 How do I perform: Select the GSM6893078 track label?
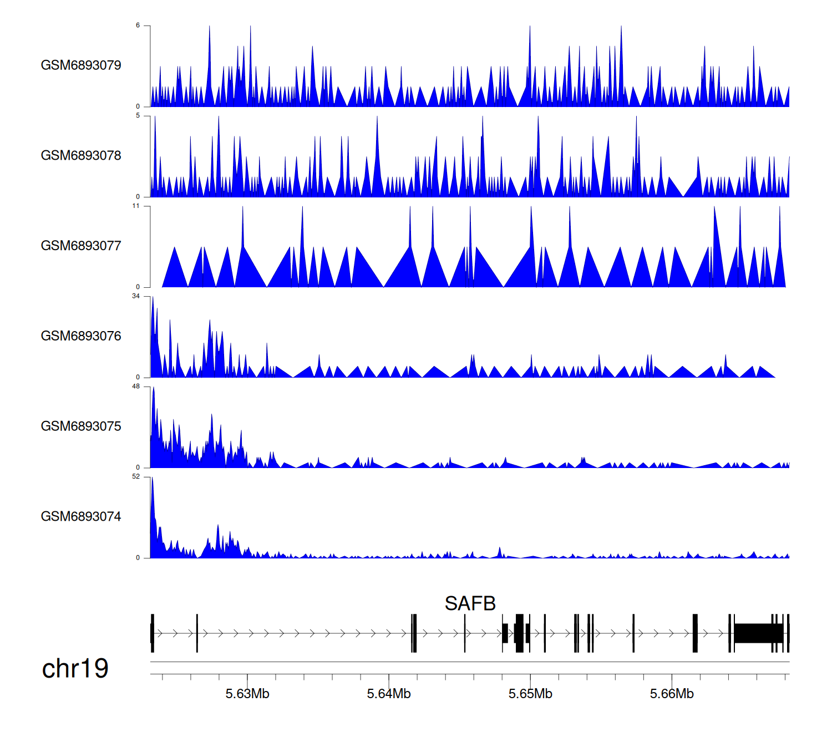click(81, 156)
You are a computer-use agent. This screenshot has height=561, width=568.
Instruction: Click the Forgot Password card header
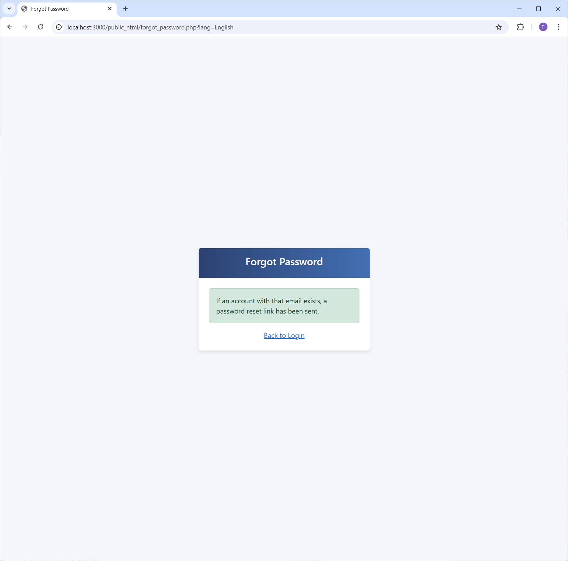coord(284,263)

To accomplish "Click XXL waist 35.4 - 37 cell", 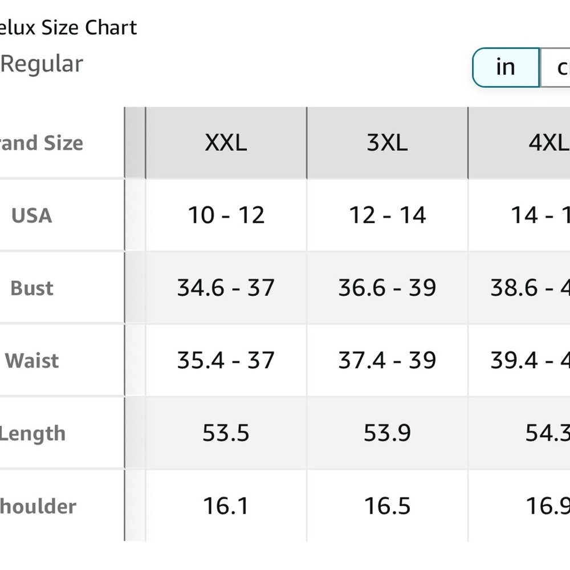I will 226,360.
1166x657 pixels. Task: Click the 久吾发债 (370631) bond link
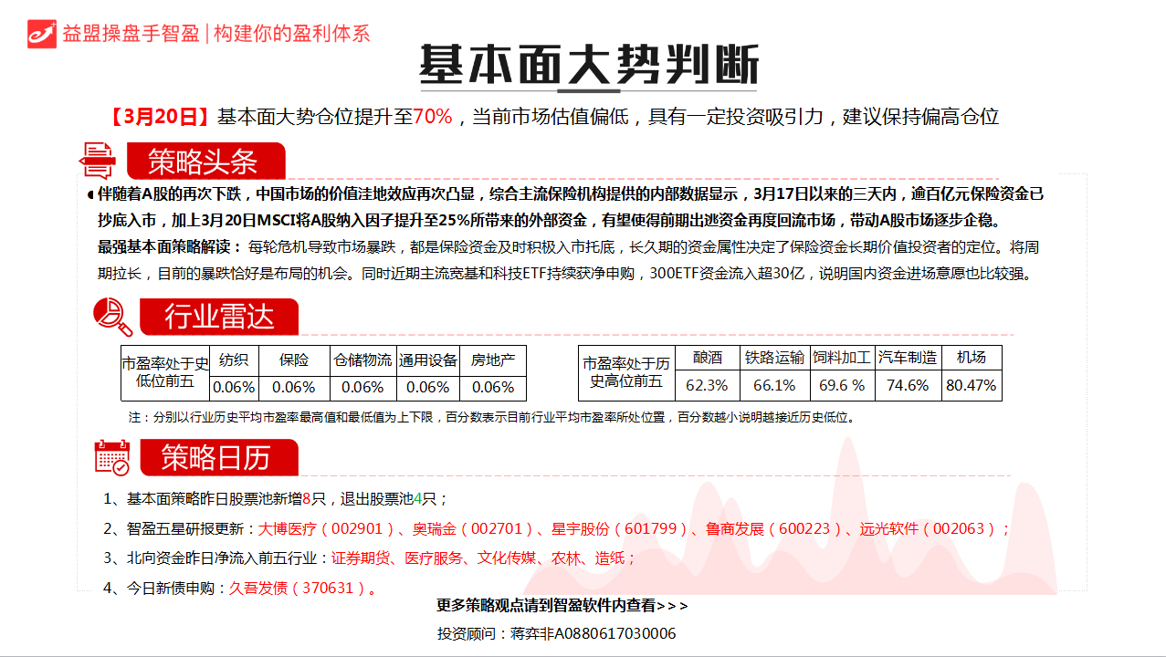click(299, 588)
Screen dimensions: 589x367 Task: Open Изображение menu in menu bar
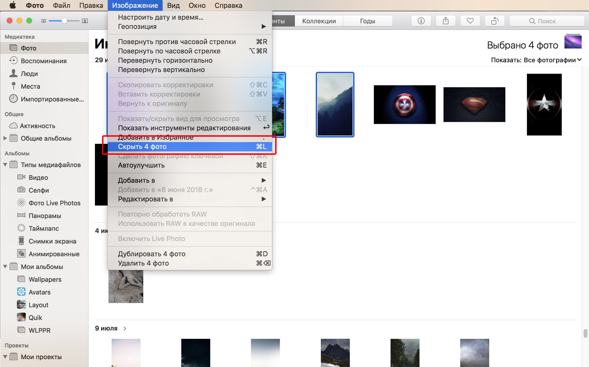point(135,5)
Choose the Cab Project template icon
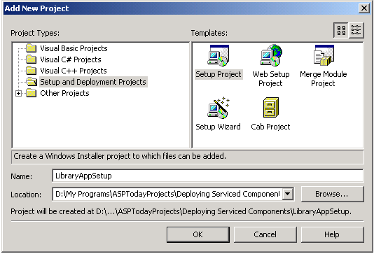This screenshot has width=374, height=254. [271, 108]
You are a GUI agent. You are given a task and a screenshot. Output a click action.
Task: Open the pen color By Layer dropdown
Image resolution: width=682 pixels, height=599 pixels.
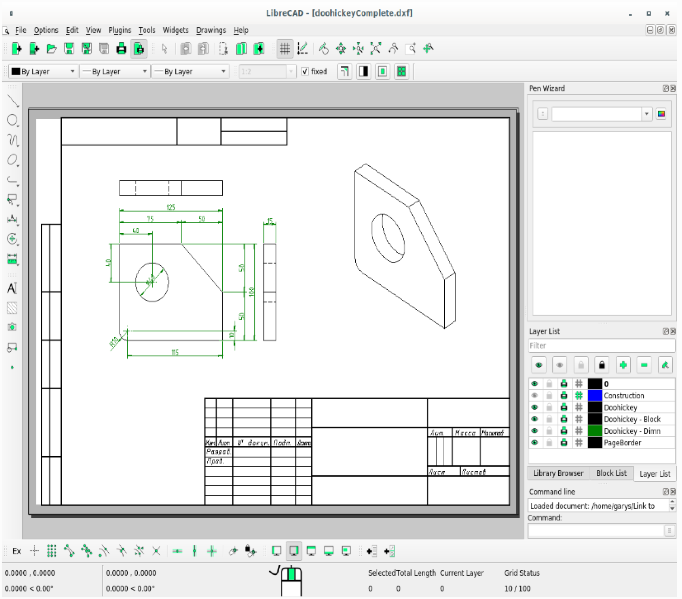(x=73, y=71)
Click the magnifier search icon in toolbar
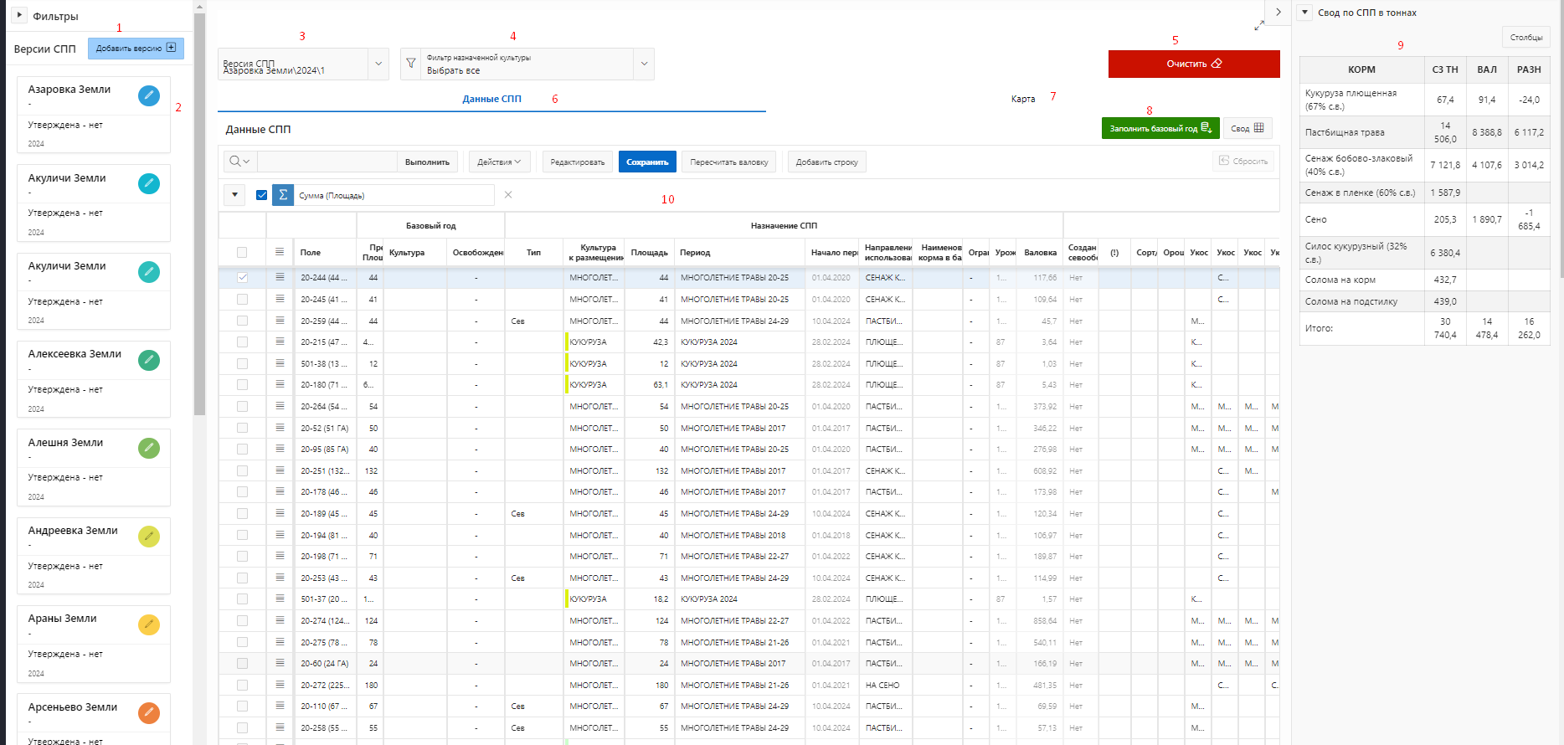 (236, 162)
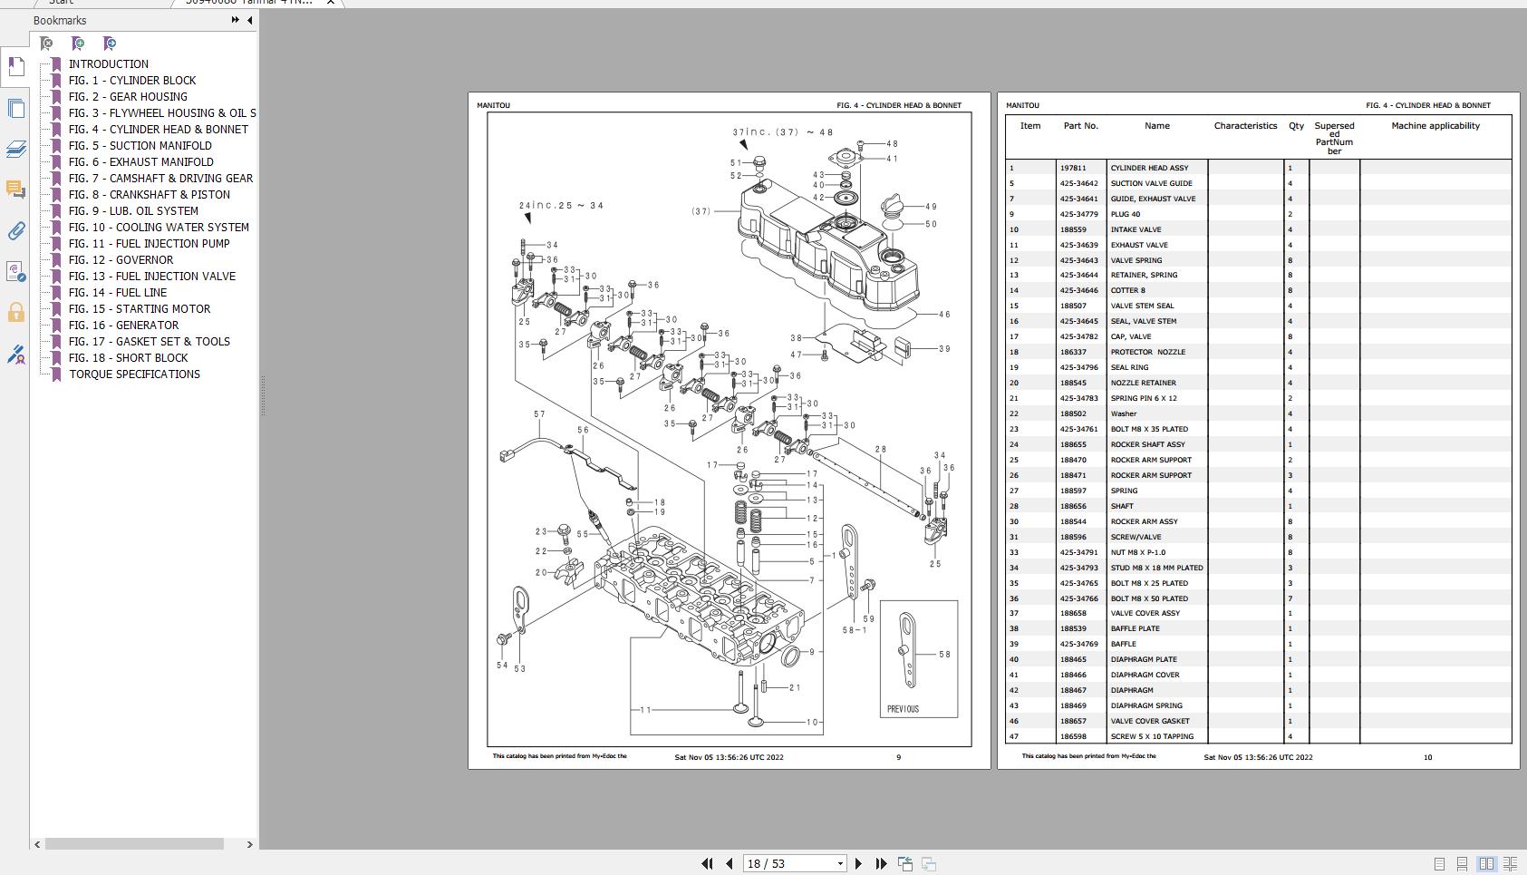Enable continuous scrolling page view

(x=1462, y=862)
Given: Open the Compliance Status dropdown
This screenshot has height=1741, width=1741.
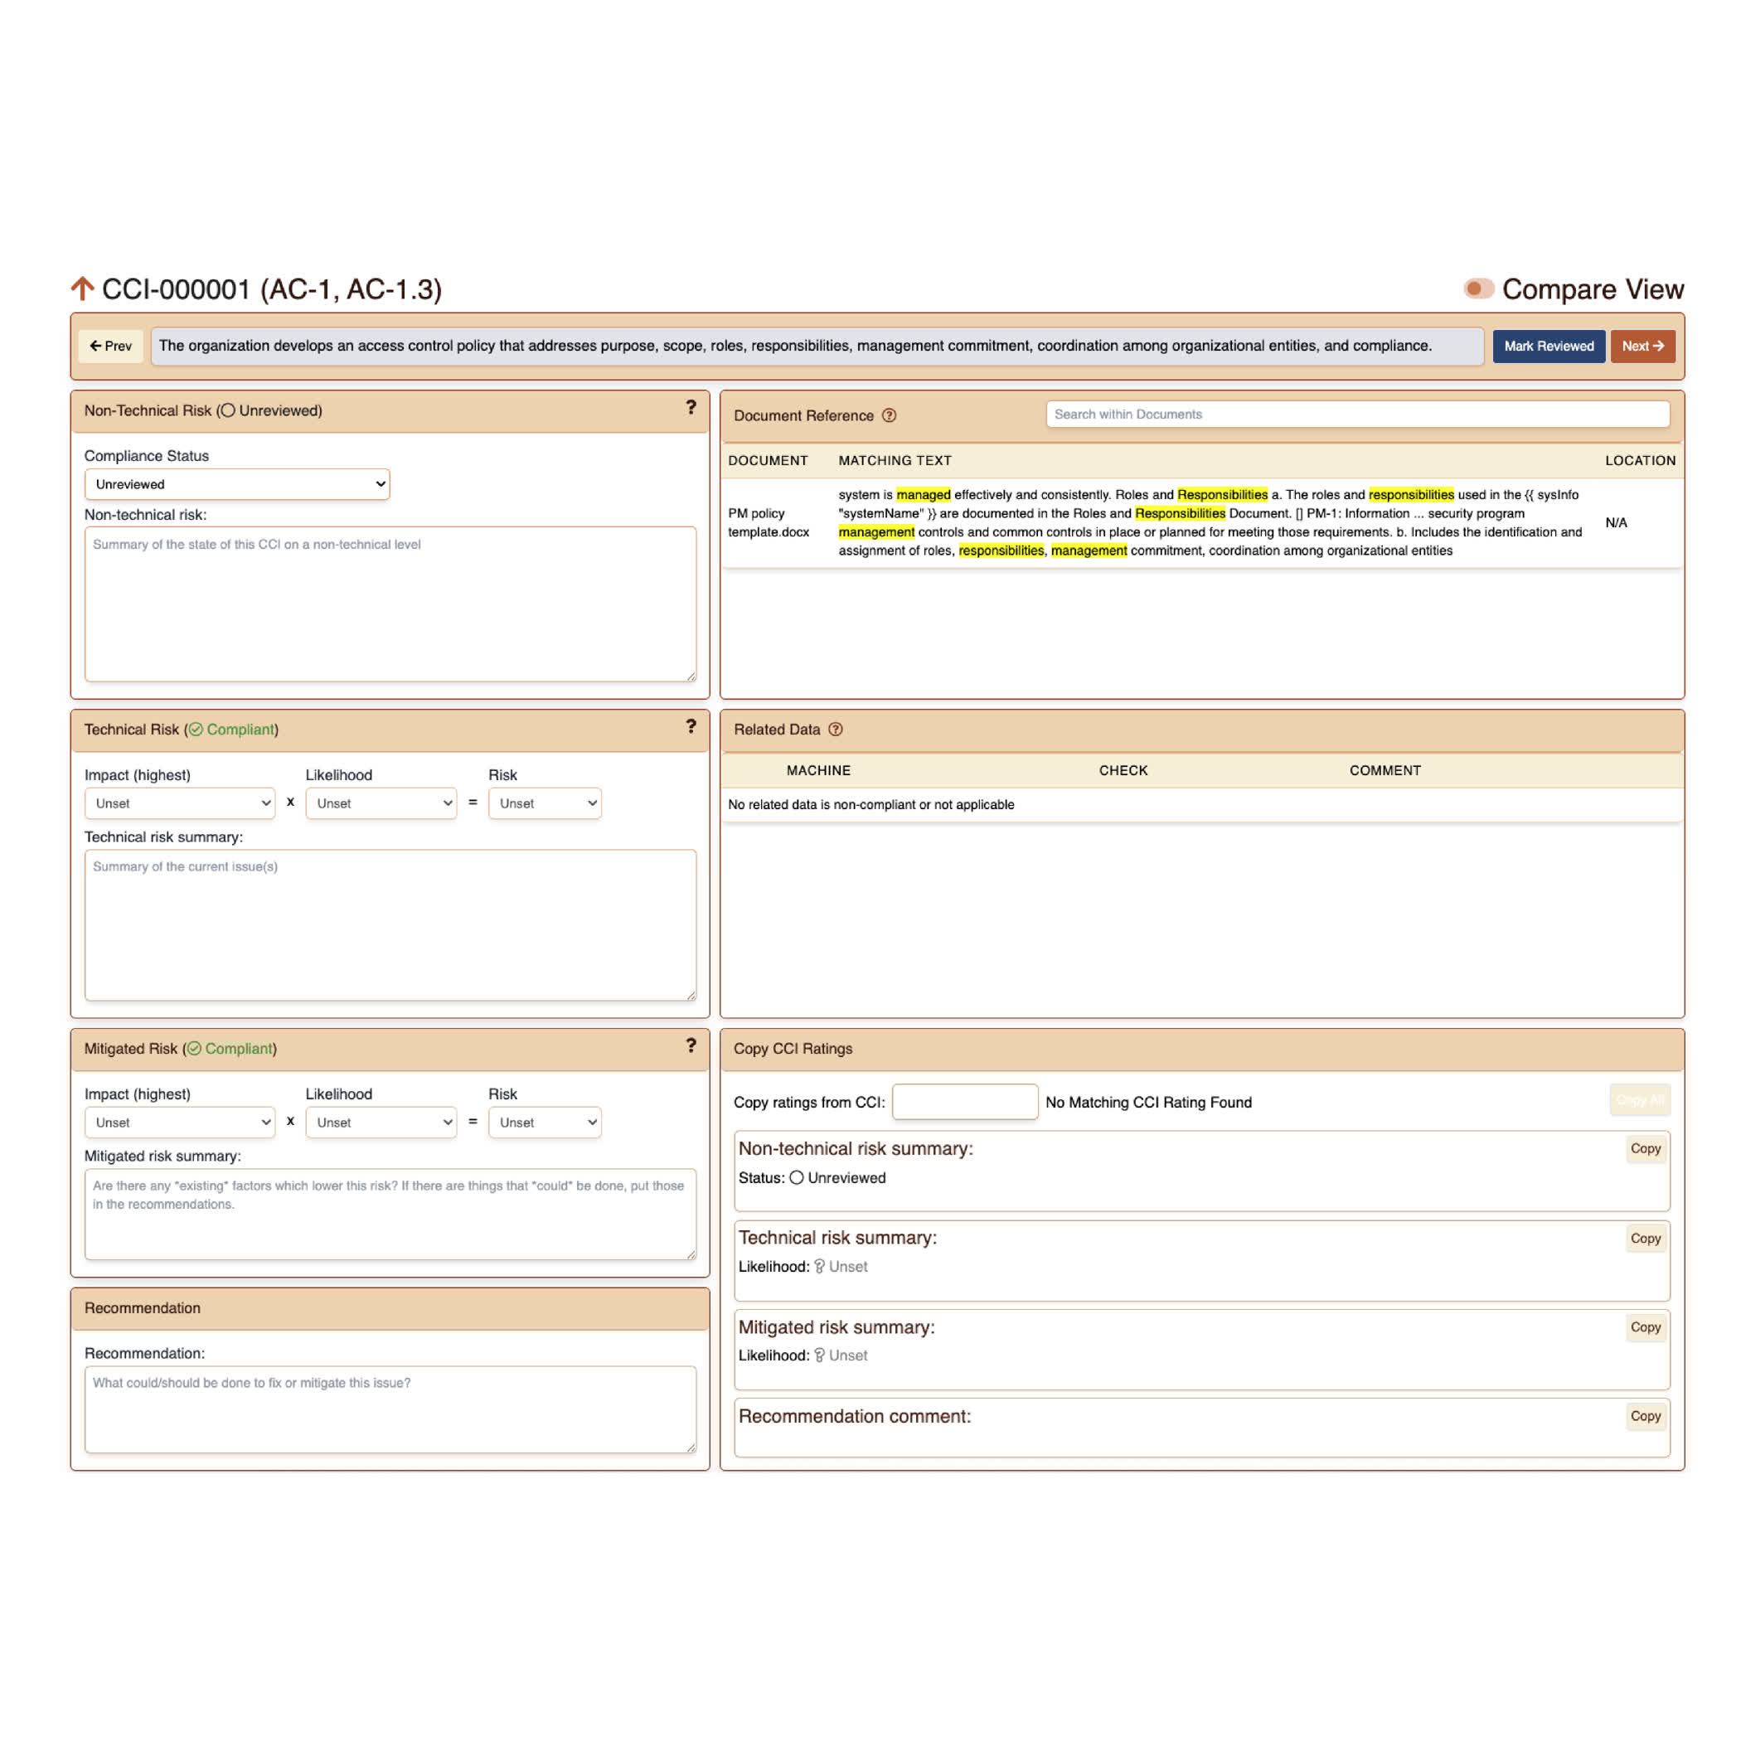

Instructions to follow: Can you revise the part of the listing that opens with the line containing "Choose the Cab Project template icon" and closes with the line containing "(x=73, y=71)", swapping "pen color" for "line color" and leaving everything else unchanged? Give only those lines, without the pictures.

Response:
Choose the Cab Project template icon
This screenshot has width=374, height=254. [271, 108]
You are a GUI agent. You are given a task and a screenshot. Output a click action.
Task: Open the line color By Layer dropdown
Image resolution: width=682 pixels, height=599 pixels.
(x=73, y=71)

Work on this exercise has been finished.